Are you saying that with Izzet's experiment in mind?
Anyway unrestricting desire may help TPS,the failure of recent vintage metagame and may give vintage variety.And TPS wouldn't be a caesar of the format.I agree
The question is, what does unrestricting Desire accomplish?
Rather, what do you want it to accomplish?
I think if your aim is to bring back TPS, this is not the card to do it.
Mind's Desire has been restricted since its printing in the Vintage format. At the time of its printing, there was nothing that could beat a deck that could go mind's desire into mind's desire and it was painstakingly obvious to the design team.
Since the cards printing, the following cards have been printed:
chalice of the void
mental misstep
flusterstorm
ethersworn cannonist
lodestone golem
thorn of amethyst
mindbreak trap
vendilion clique
Which almost all of them (except for cannonist) show up regularly and maindeck in vintage. That being the case, is Mind's Desire really that degenerate of a deck anymore? It could go off on the first turn with help from a fastbond, but so can other decks. It costs 6 mana which is very cost prohibitive and even if you play ever card in your hand on turn 1 and cast this card, variance says there is still a chance you don't win on that turn, and for that matter even in the game. Even with a god draw, you could fizzle out.
I think its time for Wizards to seriously consider unrestricting this card.

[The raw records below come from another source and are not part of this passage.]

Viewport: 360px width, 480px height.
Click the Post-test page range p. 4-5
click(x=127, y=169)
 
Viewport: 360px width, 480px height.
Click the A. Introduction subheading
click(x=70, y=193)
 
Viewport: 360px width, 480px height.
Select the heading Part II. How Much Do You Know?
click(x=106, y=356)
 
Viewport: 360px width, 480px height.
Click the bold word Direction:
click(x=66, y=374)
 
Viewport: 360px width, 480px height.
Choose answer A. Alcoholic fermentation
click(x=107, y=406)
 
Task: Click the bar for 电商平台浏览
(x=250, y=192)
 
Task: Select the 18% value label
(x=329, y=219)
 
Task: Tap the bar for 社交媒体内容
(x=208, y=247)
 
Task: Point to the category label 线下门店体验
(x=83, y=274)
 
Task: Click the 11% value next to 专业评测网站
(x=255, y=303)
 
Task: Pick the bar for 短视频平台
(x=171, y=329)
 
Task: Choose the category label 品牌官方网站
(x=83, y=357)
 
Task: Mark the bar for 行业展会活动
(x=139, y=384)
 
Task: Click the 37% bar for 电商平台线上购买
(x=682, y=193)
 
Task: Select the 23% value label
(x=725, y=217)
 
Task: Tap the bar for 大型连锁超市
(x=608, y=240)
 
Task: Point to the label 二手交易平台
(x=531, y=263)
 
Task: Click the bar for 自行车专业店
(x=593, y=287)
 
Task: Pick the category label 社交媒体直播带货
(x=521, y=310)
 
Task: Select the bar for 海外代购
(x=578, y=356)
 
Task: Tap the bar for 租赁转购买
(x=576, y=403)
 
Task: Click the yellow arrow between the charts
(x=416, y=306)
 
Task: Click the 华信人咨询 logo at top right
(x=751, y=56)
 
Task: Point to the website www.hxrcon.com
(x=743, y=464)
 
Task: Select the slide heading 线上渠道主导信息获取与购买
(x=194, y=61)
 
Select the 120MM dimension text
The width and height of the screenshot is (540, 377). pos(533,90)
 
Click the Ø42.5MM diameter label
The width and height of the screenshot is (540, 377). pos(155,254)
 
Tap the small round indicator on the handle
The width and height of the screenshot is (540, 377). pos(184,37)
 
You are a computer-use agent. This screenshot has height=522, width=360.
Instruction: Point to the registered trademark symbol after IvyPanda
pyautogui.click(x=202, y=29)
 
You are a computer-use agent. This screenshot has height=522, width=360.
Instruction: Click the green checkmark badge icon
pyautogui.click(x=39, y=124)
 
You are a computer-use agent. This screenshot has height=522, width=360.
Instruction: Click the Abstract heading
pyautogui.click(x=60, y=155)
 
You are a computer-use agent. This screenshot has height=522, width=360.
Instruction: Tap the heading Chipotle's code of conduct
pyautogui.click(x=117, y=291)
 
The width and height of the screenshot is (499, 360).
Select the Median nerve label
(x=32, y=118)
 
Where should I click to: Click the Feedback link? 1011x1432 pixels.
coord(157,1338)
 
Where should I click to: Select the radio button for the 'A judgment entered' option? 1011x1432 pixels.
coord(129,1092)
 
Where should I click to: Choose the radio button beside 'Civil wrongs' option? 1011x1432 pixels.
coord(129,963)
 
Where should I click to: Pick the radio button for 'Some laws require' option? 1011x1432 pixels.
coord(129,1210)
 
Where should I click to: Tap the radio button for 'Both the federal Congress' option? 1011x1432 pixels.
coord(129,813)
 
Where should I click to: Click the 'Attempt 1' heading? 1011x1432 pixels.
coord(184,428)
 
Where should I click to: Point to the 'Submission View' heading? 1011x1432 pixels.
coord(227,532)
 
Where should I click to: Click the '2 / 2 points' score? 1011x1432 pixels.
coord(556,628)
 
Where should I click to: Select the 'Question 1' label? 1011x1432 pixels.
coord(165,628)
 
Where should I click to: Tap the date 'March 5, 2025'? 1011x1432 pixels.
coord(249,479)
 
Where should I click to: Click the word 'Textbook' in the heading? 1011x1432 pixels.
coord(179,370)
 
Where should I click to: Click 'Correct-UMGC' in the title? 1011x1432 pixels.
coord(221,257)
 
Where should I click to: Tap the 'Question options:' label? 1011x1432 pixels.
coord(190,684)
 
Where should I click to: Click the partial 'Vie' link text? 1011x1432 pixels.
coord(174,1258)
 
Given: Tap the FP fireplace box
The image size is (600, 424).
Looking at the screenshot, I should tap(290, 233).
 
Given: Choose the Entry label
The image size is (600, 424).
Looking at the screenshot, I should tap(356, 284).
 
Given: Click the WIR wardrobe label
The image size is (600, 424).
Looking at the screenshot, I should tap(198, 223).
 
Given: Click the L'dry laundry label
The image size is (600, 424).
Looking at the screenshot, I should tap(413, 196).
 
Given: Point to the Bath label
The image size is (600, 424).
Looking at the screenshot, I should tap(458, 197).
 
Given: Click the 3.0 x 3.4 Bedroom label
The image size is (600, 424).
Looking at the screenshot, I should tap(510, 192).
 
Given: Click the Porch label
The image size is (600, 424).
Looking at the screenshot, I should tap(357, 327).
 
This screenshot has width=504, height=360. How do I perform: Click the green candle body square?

If you find a way to desire for 5 turn one, you dont think that casting 5-10 spells puts you far ahead enough that you may have already won the game?
When you have cast more spells than your opponent has cards in their hand before the game begins, it may be degenerate (not to mention you could hit another desire).
I don't think that unrestricting the card fixes anything (low reward) while opening up potential for serious problems (high risk).